Truncated Domes Light Reflection

My topic includes some information which might be helpful in your quest to understand the requirements for truncated domes light reflection values when specifying detectable warning surfaces.  Although I can provide some information herein, I want to be certain that you understand that I am not an expert on all of the requirements of the Americans with Disabilities Act (ADA), the Architectural Barriers Act (ABA), Section 504 of the Rehabilitation Act (1973), California’s Title 24 of the Building Code, the requirements of the California Division of the State Architect, the US Access Board’s Draft Guidelines for Accessible Rights-of-Way, and the Uniform Federal Accessibility Standards.

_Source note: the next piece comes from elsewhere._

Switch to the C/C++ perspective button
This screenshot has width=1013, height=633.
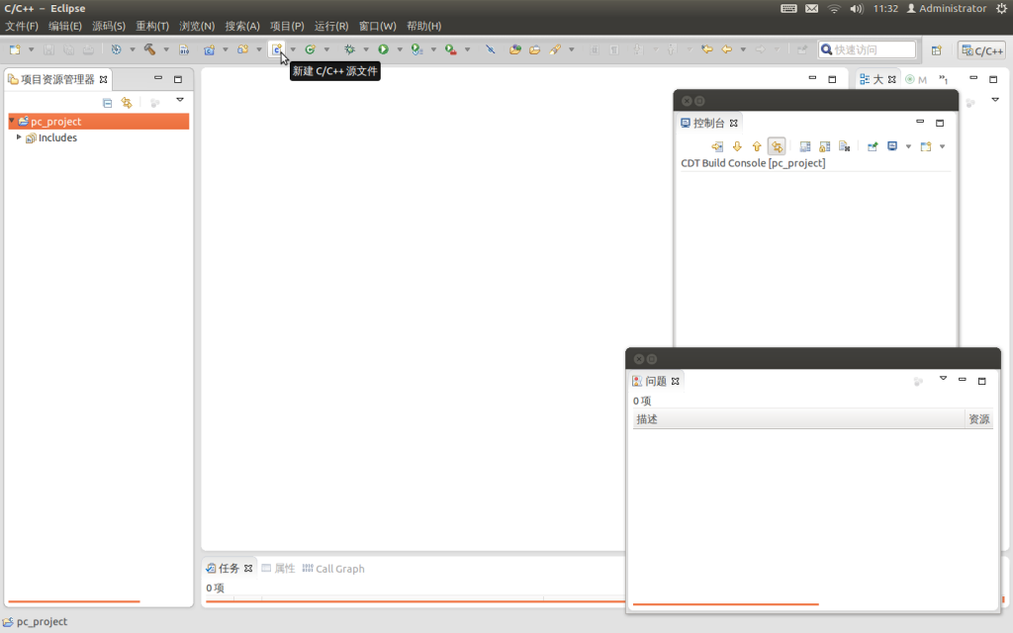(981, 48)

It is my understanding that when an entity is regulated by more than one set of laws, that the entity must comply with the more stringent of the various segments of both sets of laws.

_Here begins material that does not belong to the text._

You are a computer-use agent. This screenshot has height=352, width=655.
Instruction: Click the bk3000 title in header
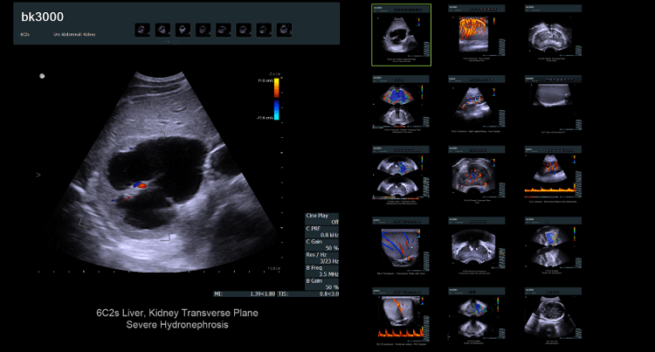point(43,17)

The California Division of the State Architect, in its Interpretive Ruling Manual, reminds us that The U.S. Access Board develops the minimum design standards for complying with the ADA, and has also developed and considered detailed research studies regarding pedestrians and the use of detectable warning surfaces.  Under the Access Board, the Public Rights-of-Way Access Advisory Committee was established in 1999 to develop additional ADAAG provisions.  The advisory committee reached agreement on recommended accessibility standards for new and altered public rights-of-way covered by the ADA.   Standards proposed by the committee were presented in a report titled Building a True Community.  The draft guidelines issued by the Access Board, consistent with the advisory committee’s recommendations, include revised technical criteria for
detectable warnings.  The U.S. Department of Transportation (USDOT) is a designated agency responsible for enforcing the standards and implementing regulations of the ADA Title II (State and Local Government Services).  The Federal Highway Administration (FHWA), under the USDOT, is the enforcement authority for overseeing pedestrian discrimination issues under the Title II implementing regulations.  Both FHWA and the Access Board are encouraging the use of the new technical criteria for detectable warnings over the original ADA design standard.

The US Access Board’s Draft Guidelines for Accessible Rights-of-Way, in section 1108.1.3, references a requirement for detectable warnings to contrast visually with the adjoining surfaces, either light-on-dark or dark-on-light.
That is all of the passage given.